[Exercise details] Could you give every record again, exactly as it reads?

[Saved data entries]
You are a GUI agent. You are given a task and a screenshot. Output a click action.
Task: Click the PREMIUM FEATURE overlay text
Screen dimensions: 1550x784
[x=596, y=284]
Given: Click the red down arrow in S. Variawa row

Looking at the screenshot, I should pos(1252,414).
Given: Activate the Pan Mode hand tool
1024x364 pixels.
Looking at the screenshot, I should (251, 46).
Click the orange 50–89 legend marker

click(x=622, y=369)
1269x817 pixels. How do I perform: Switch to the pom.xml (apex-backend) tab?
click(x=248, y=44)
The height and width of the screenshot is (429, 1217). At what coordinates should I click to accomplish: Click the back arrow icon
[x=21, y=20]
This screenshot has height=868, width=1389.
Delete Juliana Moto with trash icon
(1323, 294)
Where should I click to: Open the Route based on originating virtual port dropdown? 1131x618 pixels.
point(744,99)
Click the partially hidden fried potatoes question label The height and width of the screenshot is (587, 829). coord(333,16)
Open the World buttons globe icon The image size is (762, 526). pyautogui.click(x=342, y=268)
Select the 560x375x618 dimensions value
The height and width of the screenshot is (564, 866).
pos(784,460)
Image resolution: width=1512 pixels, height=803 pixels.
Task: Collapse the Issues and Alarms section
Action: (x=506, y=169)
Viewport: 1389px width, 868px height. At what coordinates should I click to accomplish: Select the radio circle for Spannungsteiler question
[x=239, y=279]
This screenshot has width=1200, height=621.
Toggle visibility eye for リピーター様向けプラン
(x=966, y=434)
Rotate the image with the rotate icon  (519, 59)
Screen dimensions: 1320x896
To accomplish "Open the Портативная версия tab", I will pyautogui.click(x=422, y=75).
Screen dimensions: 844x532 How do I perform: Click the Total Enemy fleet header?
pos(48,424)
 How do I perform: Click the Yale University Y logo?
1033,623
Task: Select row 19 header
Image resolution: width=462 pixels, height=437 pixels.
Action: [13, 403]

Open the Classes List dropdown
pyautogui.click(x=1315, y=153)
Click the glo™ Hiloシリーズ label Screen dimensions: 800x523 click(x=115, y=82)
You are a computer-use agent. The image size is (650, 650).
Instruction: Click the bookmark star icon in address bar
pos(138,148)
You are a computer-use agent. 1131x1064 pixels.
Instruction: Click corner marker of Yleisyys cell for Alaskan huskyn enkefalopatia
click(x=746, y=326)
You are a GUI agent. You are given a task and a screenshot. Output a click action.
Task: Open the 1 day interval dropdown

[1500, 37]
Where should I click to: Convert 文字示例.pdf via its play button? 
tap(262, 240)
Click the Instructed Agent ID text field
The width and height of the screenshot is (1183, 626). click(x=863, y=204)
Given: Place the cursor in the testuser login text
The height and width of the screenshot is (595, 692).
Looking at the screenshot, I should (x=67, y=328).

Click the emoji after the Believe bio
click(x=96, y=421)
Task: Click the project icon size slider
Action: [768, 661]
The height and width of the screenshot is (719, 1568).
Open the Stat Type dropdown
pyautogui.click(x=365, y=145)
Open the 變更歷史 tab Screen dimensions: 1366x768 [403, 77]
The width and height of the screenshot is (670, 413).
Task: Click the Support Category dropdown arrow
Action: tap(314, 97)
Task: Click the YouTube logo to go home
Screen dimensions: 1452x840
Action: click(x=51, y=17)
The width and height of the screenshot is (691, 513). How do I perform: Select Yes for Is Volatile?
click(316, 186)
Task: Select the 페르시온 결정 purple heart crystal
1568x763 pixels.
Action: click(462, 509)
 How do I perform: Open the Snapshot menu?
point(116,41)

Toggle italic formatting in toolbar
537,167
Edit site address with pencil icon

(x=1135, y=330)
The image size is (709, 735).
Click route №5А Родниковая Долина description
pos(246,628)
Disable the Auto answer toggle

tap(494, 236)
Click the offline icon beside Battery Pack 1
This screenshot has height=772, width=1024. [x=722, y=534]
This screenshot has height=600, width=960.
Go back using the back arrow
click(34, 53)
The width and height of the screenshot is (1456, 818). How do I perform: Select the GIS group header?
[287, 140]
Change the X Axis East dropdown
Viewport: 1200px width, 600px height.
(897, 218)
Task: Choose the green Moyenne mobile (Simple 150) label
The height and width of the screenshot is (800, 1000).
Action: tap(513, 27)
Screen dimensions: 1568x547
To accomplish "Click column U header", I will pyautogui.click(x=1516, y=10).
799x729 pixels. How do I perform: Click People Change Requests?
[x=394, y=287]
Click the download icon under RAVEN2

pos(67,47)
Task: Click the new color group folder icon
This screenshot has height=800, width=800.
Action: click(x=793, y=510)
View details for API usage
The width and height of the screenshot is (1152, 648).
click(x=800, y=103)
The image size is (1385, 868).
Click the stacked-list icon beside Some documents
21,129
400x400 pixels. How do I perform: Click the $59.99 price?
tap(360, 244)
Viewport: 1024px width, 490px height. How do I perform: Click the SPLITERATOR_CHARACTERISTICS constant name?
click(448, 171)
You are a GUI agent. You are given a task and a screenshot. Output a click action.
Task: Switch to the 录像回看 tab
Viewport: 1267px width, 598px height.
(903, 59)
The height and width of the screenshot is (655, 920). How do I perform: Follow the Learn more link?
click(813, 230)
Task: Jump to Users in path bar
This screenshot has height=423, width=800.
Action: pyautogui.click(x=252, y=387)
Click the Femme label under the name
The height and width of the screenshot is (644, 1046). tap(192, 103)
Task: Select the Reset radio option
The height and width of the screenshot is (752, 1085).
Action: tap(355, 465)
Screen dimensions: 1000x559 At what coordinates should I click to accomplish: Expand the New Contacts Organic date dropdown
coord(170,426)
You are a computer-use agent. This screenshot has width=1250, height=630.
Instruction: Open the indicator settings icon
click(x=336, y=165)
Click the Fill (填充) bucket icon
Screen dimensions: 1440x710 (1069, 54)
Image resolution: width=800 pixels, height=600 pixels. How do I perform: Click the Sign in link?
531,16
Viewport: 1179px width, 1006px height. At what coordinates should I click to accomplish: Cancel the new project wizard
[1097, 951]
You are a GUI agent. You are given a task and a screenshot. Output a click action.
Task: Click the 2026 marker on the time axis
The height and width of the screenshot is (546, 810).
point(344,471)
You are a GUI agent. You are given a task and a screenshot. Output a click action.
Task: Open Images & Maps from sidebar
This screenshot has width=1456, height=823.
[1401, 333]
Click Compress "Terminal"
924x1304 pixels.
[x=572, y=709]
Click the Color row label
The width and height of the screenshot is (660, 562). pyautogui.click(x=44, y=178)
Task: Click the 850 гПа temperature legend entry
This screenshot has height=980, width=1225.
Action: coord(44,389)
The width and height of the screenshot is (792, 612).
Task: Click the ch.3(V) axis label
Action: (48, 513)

[Output below]
You are a GUI agent. You are given a task and a screenshot. Output a click action.
Task: Click the PREMIUM FEATURE overlay text
Screen dimensions: 1550x784
[x=596, y=284]
Given: Click the red down arrow in S. Variawa row

Looking at the screenshot, I should pos(1252,414).
Given: Activate the Pan Mode hand tool
1024x364 pixels.
Looking at the screenshot, I should (251, 46).
Click the orange 50–89 legend marker

click(x=622, y=369)
1269x817 pixels. How do I perform: Switch to the pom.xml (apex-backend) tab?
click(x=248, y=44)
The height and width of the screenshot is (429, 1217). At what coordinates should I click to accomplish: Click the back arrow icon
[x=21, y=20]
This screenshot has height=868, width=1389.
Delete Juliana Moto with trash icon
(1323, 294)
Where should I click to: Open the Route based on originating virtual port dropdown? 1131x618 pixels.
point(744,99)
Click the partially hidden fried potatoes question label The height and width of the screenshot is (587, 829). coord(333,16)
Open the World buttons globe icon The image size is (762, 526). pyautogui.click(x=342, y=268)
Select the 560x375x618 dimensions value
The height and width of the screenshot is (564, 866).
pos(784,460)
Image resolution: width=1512 pixels, height=803 pixels.
Task: Collapse the Issues and Alarms section
Action: (x=506, y=169)
Viewport: 1389px width, 868px height. At what coordinates should I click to accomplish: Select the radio circle for Spannungsteiler question
[x=239, y=279]
This screenshot has width=1200, height=621.
Toggle visibility eye for リピーター様向けプラン
(x=966, y=434)
Rotate the image with the rotate icon  (519, 59)
Screen dimensions: 1320x896
To accomplish "Open the Портативная версия tab", I will pyautogui.click(x=422, y=75).
Screen dimensions: 844x532 How do I perform: Click the Total Enemy fleet header?
pos(48,424)
 How do I perform: Click the Yale University Y logo?
1033,623
Task: Select row 19 header
Image resolution: width=462 pixels, height=437 pixels.
Action: [13, 403]

Open the Classes List dropdown
pyautogui.click(x=1315, y=153)
Click the glo™ Hiloシリーズ label Screen dimensions: 800x523 click(x=115, y=82)
You are a computer-use agent. The image size is (650, 650).
Instruction: Click the bookmark star icon in address bar
pos(138,148)
You are a computer-use agent. 1131x1064 pixels.
Instruction: Click corner marker of Yleisyys cell for Alaskan huskyn enkefalopatia
click(x=746, y=326)
You are a GUI agent. You are given a task and a screenshot. Output a click action.
Task: Open the 1 day interval dropdown

[1500, 37]
Where should I click to: Convert 文字示例.pdf via its play button? 
tap(262, 240)
Click the Instructed Agent ID text field
The width and height of the screenshot is (1183, 626). click(x=863, y=204)
Given: Place the cursor in the testuser login text
The height and width of the screenshot is (595, 692).
Looking at the screenshot, I should (x=67, y=328).

Click the emoji after the Believe bio
click(x=96, y=421)
Task: Click the project icon size slider
Action: [768, 661]
The height and width of the screenshot is (719, 1568).
Open the Stat Type dropdown
pyautogui.click(x=365, y=145)
Open the 變更歷史 tab Screen dimensions: 1366x768 [403, 77]
The width and height of the screenshot is (670, 413).
Task: Click the Support Category dropdown arrow
Action: tap(314, 97)
Task: Click the YouTube logo to go home
Screen dimensions: 1452x840
Action: click(x=51, y=17)
The width and height of the screenshot is (691, 513). How do I perform: Select Yes for Is Volatile?
click(316, 186)
Task: Select the 페르시온 결정 purple heart crystal
1568x763 pixels.
Action: click(462, 509)
 How do I perform: Open the Snapshot menu?
point(116,41)

Toggle italic formatting in toolbar
537,167
Edit site address with pencil icon

(x=1135, y=330)
The image size is (709, 735).
Click route №5А Родниковая Долина description
pos(246,628)
Disable the Auto answer toggle

tap(494, 236)
Click the offline icon beside Battery Pack 1
This screenshot has height=772, width=1024. [x=722, y=534]
This screenshot has height=600, width=960.
Go back using the back arrow
click(34, 53)
The width and height of the screenshot is (1456, 818). How do I perform: Select the GIS group header?
[287, 140]
Change the X Axis East dropdown
Viewport: 1200px width, 600px height.
(897, 218)
Task: Choose the green Moyenne mobile (Simple 150) label
The height and width of the screenshot is (800, 1000).
Action: tap(513, 27)
Screen dimensions: 1568x547
To accomplish "Click column U header", I will pyautogui.click(x=1516, y=10).
799x729 pixels. How do I perform: Click People Change Requests?
[x=394, y=287]
Click the download icon under RAVEN2

pos(67,47)
Task: Click the new color group folder icon
This screenshot has height=800, width=800.
Action: click(x=793, y=510)
View details for API usage
The width and height of the screenshot is (1152, 648).
click(x=800, y=103)
The image size is (1385, 868).
Click the stacked-list icon beside Some documents
21,129
400x400 pixels. How do I perform: Click the $59.99 price?
tap(360, 244)
Viewport: 1024px width, 490px height. How do I perform: Click the SPLITERATOR_CHARACTERISTICS constant name?
click(448, 171)
You are a GUI agent. You are given a task and a screenshot. Output a click action.
Task: Switch to the 录像回看 tab
Viewport: 1267px width, 598px height.
(903, 59)
The height and width of the screenshot is (655, 920). How do I perform: Follow the Learn more link?
click(813, 230)
Task: Jump to Users in path bar
This screenshot has height=423, width=800.
Action: pyautogui.click(x=252, y=387)
Click the Femme label under the name
The height and width of the screenshot is (644, 1046). tap(192, 103)
Task: Select the Reset radio option
The height and width of the screenshot is (752, 1085).
Action: tap(355, 465)
Screen dimensions: 1000x559 At what coordinates should I click to accomplish: Expand the New Contacts Organic date dropdown
coord(170,426)
You are a computer-use agent. This screenshot has width=1250, height=630.
Instruction: Open the indicator settings icon
click(x=336, y=165)
Click the Fill (填充) bucket icon
Screen dimensions: 1440x710 (1069, 54)
Image resolution: width=800 pixels, height=600 pixels. How do I perform: Click the Sign in link?
531,16
Viewport: 1179px width, 1006px height. At what coordinates should I click to accomplish: Cancel the new project wizard
[1097, 951]
You are a GUI agent. You are given a task and a screenshot. Output a click action.
Task: Click the 2026 marker on the time axis
The height and width of the screenshot is (546, 810).
point(344,471)
You are a GUI agent. You are given a task and a screenshot. Output a click action.
Task: Open Images & Maps from sidebar
This screenshot has width=1456, height=823.
[1401, 333]
Click Compress "Terminal"
924x1304 pixels.
[x=572, y=709]
Click the Color row label
The width and height of the screenshot is (660, 562). pyautogui.click(x=44, y=178)
Task: Click the 850 гПа temperature legend entry
This screenshot has height=980, width=1225.
Action: coord(44,389)
The width and height of the screenshot is (792, 612).
Task: Click the ch.3(V) axis label
Action: (48, 513)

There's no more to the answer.